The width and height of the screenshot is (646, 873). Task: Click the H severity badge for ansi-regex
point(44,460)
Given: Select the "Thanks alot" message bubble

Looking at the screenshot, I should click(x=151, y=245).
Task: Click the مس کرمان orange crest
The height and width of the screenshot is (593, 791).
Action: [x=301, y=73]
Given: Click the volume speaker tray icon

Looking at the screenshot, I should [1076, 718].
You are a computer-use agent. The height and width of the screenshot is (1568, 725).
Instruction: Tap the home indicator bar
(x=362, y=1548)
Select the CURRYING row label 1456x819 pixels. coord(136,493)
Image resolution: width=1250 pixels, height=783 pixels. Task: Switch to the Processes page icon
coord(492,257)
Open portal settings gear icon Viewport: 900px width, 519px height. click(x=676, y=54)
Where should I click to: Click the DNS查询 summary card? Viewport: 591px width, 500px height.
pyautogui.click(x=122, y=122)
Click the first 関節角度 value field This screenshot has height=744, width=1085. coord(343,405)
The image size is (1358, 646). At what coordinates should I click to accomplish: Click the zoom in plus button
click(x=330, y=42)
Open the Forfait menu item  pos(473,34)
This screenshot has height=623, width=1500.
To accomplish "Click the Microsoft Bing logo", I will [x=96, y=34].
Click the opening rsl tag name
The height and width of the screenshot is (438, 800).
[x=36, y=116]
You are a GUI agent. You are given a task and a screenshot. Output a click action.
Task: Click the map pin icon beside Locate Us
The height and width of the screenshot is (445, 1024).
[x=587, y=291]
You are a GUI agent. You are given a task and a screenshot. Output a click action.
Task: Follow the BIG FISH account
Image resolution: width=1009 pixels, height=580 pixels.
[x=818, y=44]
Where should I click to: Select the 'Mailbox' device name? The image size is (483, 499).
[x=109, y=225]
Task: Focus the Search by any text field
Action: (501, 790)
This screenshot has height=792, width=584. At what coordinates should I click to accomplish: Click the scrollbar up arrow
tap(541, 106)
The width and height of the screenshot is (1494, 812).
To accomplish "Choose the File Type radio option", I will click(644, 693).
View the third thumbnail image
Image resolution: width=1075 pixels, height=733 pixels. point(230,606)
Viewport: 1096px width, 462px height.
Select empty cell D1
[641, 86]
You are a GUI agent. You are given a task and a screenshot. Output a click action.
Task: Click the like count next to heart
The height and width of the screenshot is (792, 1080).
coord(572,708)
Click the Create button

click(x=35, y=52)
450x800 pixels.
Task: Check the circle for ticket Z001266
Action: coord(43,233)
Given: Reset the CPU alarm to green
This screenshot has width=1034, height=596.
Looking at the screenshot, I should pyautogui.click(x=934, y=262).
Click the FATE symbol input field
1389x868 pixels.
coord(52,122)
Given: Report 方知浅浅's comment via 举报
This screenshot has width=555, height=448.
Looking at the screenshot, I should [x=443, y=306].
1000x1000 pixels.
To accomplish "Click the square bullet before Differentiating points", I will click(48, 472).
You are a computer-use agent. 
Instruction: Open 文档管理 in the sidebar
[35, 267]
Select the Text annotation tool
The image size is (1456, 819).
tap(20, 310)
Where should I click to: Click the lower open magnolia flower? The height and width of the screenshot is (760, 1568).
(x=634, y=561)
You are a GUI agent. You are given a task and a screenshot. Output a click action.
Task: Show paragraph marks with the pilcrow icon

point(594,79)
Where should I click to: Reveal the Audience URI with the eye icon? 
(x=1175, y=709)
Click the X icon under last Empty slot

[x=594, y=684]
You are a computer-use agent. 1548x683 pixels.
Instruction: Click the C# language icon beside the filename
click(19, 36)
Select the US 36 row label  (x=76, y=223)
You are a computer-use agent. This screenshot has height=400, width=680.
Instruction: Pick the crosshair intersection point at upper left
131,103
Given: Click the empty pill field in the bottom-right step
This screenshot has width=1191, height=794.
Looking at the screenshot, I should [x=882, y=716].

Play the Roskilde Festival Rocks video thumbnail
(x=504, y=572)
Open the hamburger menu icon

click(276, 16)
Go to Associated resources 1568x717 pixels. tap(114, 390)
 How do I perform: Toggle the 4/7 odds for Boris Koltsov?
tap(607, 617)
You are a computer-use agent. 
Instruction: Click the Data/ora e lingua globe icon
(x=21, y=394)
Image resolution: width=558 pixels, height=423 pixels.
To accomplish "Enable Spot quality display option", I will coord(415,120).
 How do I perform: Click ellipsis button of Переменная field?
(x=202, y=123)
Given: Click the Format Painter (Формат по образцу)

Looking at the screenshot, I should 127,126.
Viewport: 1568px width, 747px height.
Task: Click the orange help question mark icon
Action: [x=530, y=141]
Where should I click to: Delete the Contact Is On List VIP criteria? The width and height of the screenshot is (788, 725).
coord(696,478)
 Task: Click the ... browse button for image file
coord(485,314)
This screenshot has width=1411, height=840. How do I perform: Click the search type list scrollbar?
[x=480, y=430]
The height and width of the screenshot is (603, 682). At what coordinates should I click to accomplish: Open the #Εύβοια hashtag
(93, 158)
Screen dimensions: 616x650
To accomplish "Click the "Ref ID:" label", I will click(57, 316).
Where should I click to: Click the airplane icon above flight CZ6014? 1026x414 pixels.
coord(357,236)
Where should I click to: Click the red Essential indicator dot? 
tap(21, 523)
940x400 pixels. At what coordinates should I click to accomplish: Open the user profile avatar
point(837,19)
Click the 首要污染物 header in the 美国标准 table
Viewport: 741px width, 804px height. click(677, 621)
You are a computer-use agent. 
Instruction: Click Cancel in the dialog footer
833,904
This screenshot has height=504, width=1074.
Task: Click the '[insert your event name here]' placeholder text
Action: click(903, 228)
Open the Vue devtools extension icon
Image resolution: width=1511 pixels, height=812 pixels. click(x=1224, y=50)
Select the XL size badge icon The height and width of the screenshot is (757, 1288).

==================================================

[Work instruction] Look above for the line containing "The height and width of the screenshot is (438, 800).". Output from there through the line containing "Task: Click the like count next to heart", exactly and inclusively.

[Answer to this task]
The height and width of the screenshot is (438, 800).
[x=36, y=116]
You are a GUI agent. You are given a task and a screenshot. Output a click action.
Task: Click the map pin icon beside Locate Us
The height and width of the screenshot is (445, 1024).
[x=587, y=291]
You are a GUI agent. You are given a task and a screenshot. Output a click action.
Task: Follow the BIG FISH account
Image resolution: width=1009 pixels, height=580 pixels.
[x=818, y=44]
Where should I click to: Select the 'Mailbox' device name? The image size is (483, 499).
[x=109, y=225]
Task: Focus the Search by any text field
Action: (501, 790)
This screenshot has height=792, width=584. At what coordinates should I click to accomplish: Click the scrollbar up arrow
tap(541, 106)
The width and height of the screenshot is (1494, 812).
To accomplish "Choose the File Type radio option", I will click(644, 693).
View the third thumbnail image
Image resolution: width=1075 pixels, height=733 pixels. point(230,606)
Viewport: 1096px width, 462px height.
Select empty cell D1
[641, 86]
You are a GUI agent. You are given a task and a screenshot. Output a click action.
Task: Click the like count next to heart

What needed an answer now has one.